For some reason, Todd looked to Lilith for permission to depart. She nodded, first at Todd, then at Tammy, finally at Jerry.
"Are you sure you don't want to make a graceful exit?" Todd said to Eppstadt.
"Fuck you."
Jerry had already turned his back on the Hell's Mouth, and was heading back toward the threshold. Tammy had also turned, but had halted, caught by the sight of the Duke and his two men, who were lying on the ground at the edge of the trees. How they had got there—what instinct had driven them to lie down like this—she didn't know.
Their bodies were already in advanced states of corruption, even though they were still alive and they were gazing up at the slowly-changing sky, their faces cleansed of any expression of resentment or need or pain. They seemed perfectly resigned to their decease, as though after all these years trapped in a circle they could not break, they were simply grateful to be leaving it. So there they lay, maggots at their nostrils, beetles at their ears, their sight drowning in pools of rot.
She didn't watch to the end. She wasn't that brave. Instead she turned away and followed Jerry to the door.
As she came to his side he said: "Look."
"I saw."
"No, not there," Jerry said. "That's too sad for words. Look up. It's almost over."
TWO
So it was.
The sun was now over halfway uncovered, and with every passing moment the landscape it had lit with so miserly a light for the better part of four hundred years was growing brighter. The thinnest clouds—those most susceptible to heat—had already evaporated. Now the cumulus were in retreat, showing a bank of blue through which clusters of falling stars came blazing down, as though to celebrate the passing of the Hunt. Some of the braver beasts in this extraordinary landscape—creatures that had lived contentedly in the perpetual twilight but were curious to see what change the sun would bring—were venturing out of their dens and caves and squinting up at the spectacle overhead. A lion blessed with wings strong enough to carry it aloft rose from its imperial seat among the branches of a Noahic oak, as though to challenge the sun itself.
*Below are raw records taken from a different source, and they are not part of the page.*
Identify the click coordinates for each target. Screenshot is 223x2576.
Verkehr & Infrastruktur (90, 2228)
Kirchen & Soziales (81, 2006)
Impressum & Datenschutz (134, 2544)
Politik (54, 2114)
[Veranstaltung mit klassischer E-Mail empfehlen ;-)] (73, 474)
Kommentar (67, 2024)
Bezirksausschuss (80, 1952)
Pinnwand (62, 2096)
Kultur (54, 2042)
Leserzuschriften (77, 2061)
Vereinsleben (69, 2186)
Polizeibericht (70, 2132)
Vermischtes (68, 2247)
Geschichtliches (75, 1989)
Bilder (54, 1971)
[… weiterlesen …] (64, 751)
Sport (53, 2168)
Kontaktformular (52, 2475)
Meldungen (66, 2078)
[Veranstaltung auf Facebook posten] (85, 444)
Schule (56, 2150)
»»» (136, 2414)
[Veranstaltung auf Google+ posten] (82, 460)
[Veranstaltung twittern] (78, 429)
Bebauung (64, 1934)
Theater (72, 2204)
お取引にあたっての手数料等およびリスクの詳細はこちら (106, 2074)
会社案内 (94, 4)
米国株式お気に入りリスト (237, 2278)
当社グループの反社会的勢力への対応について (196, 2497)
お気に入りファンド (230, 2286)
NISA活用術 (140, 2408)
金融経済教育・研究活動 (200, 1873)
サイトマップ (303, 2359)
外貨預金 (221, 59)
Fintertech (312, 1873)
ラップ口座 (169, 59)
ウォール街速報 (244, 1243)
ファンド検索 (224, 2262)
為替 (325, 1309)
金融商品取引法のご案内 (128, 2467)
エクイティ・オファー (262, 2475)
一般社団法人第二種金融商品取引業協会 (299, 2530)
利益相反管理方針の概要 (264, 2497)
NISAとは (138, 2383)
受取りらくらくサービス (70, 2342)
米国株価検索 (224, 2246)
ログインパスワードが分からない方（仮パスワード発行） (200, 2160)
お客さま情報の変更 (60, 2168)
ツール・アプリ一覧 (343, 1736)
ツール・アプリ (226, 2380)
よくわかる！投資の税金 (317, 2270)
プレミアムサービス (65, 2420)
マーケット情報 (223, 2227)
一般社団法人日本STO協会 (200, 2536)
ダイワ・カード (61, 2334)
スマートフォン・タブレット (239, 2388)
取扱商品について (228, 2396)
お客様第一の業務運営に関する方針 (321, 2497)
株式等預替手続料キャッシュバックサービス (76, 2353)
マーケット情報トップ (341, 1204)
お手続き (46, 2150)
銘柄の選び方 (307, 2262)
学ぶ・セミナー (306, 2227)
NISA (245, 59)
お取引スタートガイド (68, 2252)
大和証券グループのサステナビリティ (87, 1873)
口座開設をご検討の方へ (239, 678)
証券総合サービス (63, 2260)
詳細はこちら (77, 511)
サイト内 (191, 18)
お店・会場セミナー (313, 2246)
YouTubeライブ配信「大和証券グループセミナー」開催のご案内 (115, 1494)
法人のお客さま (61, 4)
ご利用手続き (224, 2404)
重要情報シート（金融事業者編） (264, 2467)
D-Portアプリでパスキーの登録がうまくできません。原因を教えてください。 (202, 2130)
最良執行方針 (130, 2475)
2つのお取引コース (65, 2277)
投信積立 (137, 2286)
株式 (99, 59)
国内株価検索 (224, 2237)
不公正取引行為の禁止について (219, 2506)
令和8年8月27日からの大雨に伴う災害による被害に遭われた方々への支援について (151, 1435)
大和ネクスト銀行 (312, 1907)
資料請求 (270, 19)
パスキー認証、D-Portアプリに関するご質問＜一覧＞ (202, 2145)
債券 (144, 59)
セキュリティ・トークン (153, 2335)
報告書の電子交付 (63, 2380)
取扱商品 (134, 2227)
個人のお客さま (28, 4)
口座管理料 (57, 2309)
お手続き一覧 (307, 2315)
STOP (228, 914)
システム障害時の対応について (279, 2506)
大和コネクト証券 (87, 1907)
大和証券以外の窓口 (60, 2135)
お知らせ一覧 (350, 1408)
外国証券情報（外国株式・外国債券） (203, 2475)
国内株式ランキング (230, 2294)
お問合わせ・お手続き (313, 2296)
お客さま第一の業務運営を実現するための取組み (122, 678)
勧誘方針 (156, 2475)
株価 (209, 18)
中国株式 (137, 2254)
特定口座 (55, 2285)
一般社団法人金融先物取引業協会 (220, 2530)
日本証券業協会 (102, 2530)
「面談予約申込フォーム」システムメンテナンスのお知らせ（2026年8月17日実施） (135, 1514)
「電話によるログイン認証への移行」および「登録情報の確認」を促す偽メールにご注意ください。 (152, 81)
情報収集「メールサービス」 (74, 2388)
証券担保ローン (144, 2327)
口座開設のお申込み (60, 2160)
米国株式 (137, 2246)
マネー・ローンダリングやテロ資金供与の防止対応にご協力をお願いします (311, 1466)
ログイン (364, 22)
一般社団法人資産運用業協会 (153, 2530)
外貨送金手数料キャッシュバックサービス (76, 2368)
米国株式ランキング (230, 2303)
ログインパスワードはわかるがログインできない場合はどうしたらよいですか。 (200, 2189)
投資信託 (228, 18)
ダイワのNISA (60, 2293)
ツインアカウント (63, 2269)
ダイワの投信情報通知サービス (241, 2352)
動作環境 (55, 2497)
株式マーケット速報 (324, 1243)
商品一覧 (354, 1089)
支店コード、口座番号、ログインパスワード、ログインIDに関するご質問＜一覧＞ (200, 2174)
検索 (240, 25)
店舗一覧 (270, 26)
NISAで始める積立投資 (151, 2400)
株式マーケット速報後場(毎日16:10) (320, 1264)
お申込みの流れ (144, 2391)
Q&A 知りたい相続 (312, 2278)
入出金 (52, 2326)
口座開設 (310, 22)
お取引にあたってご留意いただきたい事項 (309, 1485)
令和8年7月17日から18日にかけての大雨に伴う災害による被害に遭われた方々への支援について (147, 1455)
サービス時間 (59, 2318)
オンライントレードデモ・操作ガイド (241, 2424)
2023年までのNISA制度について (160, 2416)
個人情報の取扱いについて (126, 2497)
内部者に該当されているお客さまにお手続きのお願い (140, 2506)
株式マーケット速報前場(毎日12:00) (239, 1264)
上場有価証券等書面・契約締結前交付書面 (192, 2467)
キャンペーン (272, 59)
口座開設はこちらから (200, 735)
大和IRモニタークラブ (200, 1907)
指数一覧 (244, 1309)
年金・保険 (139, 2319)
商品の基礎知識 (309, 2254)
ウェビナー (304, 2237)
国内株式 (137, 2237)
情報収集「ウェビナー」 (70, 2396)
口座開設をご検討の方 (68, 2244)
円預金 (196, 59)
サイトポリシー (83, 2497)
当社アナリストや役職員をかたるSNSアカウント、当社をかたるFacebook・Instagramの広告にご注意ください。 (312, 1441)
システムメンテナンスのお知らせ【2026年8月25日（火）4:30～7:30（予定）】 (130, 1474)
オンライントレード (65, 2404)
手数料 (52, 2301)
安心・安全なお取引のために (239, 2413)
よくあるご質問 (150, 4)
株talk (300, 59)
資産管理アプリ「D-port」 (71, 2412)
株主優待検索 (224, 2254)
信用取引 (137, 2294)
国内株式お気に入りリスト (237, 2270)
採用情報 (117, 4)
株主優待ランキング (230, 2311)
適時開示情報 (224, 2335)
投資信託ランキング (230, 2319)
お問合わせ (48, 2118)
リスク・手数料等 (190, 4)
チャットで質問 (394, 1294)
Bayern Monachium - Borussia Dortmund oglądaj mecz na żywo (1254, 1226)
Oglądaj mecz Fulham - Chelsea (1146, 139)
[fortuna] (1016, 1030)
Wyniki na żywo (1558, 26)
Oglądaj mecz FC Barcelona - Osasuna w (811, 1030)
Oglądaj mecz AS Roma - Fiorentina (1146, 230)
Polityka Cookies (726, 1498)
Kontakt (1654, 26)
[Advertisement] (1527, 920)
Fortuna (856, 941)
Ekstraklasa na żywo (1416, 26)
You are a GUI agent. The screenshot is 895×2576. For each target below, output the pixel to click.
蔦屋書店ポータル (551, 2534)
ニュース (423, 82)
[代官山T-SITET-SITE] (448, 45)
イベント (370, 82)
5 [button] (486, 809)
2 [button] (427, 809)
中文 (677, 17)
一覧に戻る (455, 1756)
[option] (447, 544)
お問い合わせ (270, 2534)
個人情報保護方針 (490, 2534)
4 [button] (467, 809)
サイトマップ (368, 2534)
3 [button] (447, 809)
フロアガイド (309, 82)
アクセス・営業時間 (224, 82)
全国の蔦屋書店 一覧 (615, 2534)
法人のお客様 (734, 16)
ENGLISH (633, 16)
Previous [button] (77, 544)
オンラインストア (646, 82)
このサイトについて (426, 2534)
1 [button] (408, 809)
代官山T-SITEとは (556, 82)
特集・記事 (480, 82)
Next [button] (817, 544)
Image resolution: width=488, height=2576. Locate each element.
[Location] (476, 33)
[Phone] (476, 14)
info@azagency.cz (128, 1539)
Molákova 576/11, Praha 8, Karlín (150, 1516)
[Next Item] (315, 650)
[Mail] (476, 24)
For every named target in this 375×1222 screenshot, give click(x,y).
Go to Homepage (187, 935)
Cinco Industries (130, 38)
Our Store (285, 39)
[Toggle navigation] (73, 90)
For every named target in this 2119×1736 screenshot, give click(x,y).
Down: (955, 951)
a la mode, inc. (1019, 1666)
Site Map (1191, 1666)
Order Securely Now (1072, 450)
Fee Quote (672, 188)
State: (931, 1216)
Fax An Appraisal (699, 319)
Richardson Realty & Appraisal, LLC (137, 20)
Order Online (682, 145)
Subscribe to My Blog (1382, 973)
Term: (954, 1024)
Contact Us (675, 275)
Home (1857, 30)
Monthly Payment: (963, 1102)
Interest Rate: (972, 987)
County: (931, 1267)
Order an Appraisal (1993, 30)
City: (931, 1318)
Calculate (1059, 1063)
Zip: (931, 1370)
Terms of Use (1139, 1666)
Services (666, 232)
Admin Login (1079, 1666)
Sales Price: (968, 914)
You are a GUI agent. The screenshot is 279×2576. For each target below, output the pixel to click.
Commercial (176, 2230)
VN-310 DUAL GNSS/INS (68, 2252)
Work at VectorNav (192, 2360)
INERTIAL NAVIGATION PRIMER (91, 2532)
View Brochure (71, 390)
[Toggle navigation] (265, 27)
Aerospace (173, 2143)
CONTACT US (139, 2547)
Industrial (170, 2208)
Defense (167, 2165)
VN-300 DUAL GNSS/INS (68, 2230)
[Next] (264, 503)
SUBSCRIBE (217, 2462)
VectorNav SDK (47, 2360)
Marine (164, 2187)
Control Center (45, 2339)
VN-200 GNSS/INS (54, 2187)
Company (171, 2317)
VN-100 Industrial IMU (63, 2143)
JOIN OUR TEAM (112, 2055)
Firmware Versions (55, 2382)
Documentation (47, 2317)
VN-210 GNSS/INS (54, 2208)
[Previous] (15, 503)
It was instantly overcome by the incandescence that filled the heavens, and tumbled back to earth, shedding feathers the size of swords.
Jerry saw the lesson clearly enough. "It's all going to change very quickly now," he said.
There was indeed a general sense of panic in the landscape. Every species that had learned to prosper in the silver-dim light was in a sudden terror, fearful that whatever the sun was shedding—light, heat or both— it would be their undoing. In every corner of this painted world, creatures were scuttling and scampering, fighting over the merest sliver of shadow. It was not just the lion that had been brought down. Several flocks of birds, confounded by the sudden blaze, panicked in mid-flight, and descended in squawking confusion. On the roads, wild dogs went noonday crazy, and set on one another's throats in bursts of overheated rage; the air was suddenly populated with myriad tiny gnats and dragonflies, which rose from the grass in such swarming abundance they could only have been born that moment, their eggs cracked by the abrupt rise in temperature. And where there were flies, of course, there were fly-catchers. Rodents leapt up out of the grass to feed on the sudden bounty. Lizards and snakes swarmed underfoot.
It was an astonishing transformation. In the four or five minutes since the child had been passed back to his mother and the Duke's curse had been lifted, the landscape through which Goga and his men (their flesh and bones now indistinguishable from the swampy earth in which they'd lain down to die) had ridden had undergone a sea-change: falling stars and falling lions, the air filled with the flutter of a million dragonflies and the howling of a thousand sun-blinded dogs; trees coming into sudden blossom, their buds so fat and fruitful they exploded like little bombs, so that a blizzard of petals drenched the air with perfume.